I do get the following error though if I start the training with objective: rewards/time:

Error executing job with overrides: ['agent.pbt.enabled=True', 'agent.pbt.num_policies=4', 'agent.pbt.policy_idx=0']
Traceback (most recent call last):
  File "/workspace/isaaclab/source/isaaclab_tasks/isaaclab_tasks/utils/hydra.py", line 101, in hydra_main
    func(env_cfg, agent_cfg, *args, **kwargs)
  File "/workspace/isaaclab/scripts/reinforcement_learning/rl_games/train.py", line 239, in main
    runner.run({"train": True, "play": False, "sigma": train_sigma})
  File "/workspace/isaaclab/_isaac_sim/kit/python/lib/python3.11/site-packages/rl_games/torch_runner.py", line 178, in run
    self.run_train(args)
  File "/workspace/isaaclab/_isaac_sim/kit/python/lib/python3.11/site-packages/rl_games/torch_runner.py", line 149, in run_train
    agent.train()
  File "/workspace/isaaclab/_isaac_sim/kit/python/lib/python3.11/site-packages/rl_games/common/a2c_common.py", line 1351, in train
    step_time, play_time, update_time, sum_time, a_losses, c_losses, b_losses, entropies, kls, last_lr, lr_mul = self.train_epoch()
                                                                                                                 ^^^^^^^^^^^^^^^^^^
  File "/workspace/isaaclab/_isaac_sim/kit/python/lib/python3.11/site-packages/rl_games/common/a2c_common.py", line 1207, in train_epoch
    batch_dict = self.play_steps()
                 ^^^^^^^^^^^^^^^^^
  File "/workspace/isaaclab/_isaac_sim/kit/python/lib/python3.11/site-packages/rl_games/common/a2c_common.py", line 792, in play_steps
    self.algo_observer.process_infos(infos, env_done_indices)

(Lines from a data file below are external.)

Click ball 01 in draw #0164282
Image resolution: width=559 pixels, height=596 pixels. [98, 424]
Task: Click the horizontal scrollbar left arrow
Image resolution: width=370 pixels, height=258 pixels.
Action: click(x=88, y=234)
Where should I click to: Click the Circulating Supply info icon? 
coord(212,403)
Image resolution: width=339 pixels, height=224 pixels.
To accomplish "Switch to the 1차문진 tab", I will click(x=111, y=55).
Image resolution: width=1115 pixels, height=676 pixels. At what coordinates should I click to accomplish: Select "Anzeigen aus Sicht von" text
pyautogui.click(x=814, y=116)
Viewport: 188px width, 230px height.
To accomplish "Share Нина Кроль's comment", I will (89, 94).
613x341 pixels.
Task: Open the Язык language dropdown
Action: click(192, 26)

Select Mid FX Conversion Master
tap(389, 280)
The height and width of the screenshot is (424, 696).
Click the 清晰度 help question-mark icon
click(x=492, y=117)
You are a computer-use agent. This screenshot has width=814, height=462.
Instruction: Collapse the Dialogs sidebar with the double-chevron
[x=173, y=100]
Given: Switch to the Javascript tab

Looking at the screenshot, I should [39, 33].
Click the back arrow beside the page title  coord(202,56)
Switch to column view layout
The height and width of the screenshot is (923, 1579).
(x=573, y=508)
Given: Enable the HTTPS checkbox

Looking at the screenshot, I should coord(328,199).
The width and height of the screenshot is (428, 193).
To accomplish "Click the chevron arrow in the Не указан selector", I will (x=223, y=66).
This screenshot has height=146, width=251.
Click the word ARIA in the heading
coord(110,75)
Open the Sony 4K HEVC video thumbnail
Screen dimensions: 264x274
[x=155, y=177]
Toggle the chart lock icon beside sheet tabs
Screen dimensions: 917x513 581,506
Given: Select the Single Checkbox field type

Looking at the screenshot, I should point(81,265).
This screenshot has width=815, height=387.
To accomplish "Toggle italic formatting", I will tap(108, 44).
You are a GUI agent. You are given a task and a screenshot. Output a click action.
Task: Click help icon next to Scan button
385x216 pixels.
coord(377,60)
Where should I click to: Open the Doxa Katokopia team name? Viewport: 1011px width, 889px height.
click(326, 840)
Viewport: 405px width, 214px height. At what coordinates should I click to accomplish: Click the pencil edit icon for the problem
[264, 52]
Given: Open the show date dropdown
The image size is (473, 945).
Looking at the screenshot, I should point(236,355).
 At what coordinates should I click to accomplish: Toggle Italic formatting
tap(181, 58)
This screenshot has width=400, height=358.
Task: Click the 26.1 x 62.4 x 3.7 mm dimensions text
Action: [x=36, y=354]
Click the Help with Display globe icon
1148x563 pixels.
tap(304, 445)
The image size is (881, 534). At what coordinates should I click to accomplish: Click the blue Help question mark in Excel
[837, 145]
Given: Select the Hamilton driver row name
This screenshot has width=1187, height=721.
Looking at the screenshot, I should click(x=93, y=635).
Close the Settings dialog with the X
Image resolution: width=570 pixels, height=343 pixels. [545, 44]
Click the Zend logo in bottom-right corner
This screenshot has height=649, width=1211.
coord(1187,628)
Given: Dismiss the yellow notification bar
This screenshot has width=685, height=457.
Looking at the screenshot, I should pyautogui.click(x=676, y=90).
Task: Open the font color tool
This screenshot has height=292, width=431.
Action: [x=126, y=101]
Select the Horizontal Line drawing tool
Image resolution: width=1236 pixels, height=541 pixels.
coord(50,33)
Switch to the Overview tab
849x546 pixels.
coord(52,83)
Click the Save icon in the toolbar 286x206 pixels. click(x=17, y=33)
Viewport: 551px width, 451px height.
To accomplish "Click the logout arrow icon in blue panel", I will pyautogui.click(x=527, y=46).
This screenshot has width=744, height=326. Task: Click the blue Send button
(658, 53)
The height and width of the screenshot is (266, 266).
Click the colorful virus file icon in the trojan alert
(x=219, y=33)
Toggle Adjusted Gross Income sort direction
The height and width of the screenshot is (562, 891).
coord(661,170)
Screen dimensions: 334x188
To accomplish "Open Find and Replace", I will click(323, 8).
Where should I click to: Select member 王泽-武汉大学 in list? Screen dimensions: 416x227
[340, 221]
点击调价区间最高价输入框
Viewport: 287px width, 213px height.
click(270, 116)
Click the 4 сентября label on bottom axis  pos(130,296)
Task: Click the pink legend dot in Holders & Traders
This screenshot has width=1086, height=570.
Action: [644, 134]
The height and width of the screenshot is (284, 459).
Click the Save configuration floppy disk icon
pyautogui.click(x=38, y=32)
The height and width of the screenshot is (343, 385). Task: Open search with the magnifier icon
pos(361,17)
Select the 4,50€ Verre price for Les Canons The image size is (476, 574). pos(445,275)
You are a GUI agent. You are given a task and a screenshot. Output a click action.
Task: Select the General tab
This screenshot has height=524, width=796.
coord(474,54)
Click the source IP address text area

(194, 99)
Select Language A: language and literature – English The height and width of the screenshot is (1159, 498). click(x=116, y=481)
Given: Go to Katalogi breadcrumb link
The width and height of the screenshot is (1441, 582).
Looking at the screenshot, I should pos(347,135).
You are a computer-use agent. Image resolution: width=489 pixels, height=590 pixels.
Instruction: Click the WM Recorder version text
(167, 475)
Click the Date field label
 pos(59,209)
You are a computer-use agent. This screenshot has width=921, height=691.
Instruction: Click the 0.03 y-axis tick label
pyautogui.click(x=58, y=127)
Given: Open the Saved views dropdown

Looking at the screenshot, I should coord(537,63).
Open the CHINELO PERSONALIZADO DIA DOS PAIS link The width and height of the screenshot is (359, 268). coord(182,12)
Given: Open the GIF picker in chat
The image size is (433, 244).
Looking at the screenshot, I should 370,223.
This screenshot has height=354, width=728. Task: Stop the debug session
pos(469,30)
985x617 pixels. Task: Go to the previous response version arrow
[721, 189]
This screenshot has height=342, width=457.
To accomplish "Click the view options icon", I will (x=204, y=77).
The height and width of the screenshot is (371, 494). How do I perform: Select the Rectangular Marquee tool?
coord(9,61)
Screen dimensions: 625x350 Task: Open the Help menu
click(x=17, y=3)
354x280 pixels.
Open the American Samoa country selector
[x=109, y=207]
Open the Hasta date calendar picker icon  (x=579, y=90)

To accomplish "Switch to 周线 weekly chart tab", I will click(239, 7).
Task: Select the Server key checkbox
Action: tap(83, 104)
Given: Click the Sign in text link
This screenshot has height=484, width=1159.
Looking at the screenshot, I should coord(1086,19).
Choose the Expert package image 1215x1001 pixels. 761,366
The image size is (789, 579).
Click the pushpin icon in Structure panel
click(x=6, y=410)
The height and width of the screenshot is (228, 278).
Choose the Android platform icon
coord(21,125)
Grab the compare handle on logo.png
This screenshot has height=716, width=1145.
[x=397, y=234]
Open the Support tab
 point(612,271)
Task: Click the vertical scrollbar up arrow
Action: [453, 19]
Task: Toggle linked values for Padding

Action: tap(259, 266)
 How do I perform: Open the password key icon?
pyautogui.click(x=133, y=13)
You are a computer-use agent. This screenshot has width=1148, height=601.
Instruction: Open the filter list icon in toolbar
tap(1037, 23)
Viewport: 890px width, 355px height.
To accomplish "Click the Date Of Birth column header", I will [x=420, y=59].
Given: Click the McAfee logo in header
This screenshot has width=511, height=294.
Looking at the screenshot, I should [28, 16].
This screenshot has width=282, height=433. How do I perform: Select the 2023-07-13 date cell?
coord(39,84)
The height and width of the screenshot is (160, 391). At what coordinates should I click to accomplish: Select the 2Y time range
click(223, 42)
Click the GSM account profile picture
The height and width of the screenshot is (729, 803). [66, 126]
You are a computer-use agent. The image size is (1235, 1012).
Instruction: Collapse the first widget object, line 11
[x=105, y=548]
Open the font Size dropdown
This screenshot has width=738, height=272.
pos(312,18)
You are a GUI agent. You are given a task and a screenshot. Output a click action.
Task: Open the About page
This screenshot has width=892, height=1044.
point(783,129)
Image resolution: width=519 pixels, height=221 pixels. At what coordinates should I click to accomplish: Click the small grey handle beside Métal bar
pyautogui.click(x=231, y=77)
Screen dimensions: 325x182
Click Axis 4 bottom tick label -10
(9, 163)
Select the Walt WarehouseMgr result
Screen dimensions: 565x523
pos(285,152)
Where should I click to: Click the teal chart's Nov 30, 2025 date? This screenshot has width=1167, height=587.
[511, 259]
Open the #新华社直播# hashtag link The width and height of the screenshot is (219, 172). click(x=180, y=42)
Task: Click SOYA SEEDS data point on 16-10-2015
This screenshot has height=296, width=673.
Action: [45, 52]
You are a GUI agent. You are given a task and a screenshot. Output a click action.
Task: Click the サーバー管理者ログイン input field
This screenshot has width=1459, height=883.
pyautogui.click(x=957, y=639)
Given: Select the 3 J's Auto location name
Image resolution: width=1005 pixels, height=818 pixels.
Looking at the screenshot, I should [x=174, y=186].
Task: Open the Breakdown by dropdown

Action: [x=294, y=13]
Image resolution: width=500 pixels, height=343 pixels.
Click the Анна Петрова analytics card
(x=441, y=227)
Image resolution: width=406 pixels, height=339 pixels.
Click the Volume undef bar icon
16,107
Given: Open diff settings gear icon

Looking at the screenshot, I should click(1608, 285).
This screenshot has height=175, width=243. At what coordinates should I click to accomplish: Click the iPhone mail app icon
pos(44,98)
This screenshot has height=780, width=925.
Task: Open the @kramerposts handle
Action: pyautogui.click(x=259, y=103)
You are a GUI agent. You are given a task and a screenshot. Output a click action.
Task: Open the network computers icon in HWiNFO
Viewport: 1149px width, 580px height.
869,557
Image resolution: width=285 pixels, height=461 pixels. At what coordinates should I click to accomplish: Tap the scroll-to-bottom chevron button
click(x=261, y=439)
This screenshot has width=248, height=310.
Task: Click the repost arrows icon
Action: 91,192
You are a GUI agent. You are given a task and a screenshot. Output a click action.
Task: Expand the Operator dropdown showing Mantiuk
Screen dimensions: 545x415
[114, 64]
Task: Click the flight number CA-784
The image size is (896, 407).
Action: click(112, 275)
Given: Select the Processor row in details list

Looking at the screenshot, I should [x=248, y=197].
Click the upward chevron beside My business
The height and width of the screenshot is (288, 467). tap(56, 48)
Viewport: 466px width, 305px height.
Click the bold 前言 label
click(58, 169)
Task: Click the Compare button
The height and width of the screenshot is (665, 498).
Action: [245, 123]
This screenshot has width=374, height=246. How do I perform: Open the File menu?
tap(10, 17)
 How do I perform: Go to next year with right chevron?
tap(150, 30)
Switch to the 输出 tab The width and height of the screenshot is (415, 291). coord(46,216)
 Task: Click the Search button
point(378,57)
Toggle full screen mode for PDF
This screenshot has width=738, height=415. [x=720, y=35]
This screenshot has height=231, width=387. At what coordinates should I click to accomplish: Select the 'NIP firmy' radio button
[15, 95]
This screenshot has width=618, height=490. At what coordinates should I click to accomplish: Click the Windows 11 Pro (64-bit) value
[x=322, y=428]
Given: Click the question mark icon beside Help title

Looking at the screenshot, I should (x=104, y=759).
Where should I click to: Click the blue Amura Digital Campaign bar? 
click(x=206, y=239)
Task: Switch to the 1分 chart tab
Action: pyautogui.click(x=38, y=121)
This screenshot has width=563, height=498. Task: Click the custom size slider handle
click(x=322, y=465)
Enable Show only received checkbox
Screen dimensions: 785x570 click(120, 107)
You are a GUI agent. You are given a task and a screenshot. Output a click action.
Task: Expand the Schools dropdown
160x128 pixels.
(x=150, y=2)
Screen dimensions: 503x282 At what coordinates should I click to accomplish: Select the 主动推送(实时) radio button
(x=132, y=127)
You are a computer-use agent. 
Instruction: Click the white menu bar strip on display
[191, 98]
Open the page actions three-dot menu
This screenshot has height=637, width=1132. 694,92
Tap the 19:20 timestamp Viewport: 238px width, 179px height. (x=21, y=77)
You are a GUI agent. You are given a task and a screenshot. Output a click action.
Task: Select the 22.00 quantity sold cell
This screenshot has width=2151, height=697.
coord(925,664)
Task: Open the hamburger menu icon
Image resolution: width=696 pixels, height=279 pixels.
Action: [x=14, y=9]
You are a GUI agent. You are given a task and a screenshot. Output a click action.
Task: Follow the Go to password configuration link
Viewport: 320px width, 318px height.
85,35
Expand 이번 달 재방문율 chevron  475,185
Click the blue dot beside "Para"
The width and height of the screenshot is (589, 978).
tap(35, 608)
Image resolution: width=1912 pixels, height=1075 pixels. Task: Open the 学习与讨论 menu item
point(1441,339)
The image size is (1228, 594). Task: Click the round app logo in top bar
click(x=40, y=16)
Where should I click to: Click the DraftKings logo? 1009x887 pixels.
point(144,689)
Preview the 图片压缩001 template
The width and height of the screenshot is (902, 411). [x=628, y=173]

  File "/workspace/isaaclab/source/isaaclab_rl/isaaclab_rl/rl_games/pbt/pbt.py", line 259, in process_infos
    self._call_multi("process_infos", infos, done_indices)
  File "/workspace/isaaclab/source/isaaclab_rl/isaaclab_rl/rl_games/pbt/pbt.py", line 250, in _call_multi
    getattr(o, method)(*args_, **kwargs_)
  File "/workspace/isaaclab/source/isaaclab_rl/isaaclab_rl/rl_games/pbt/pbt.py", line 75, in process_infos
    score = score[part]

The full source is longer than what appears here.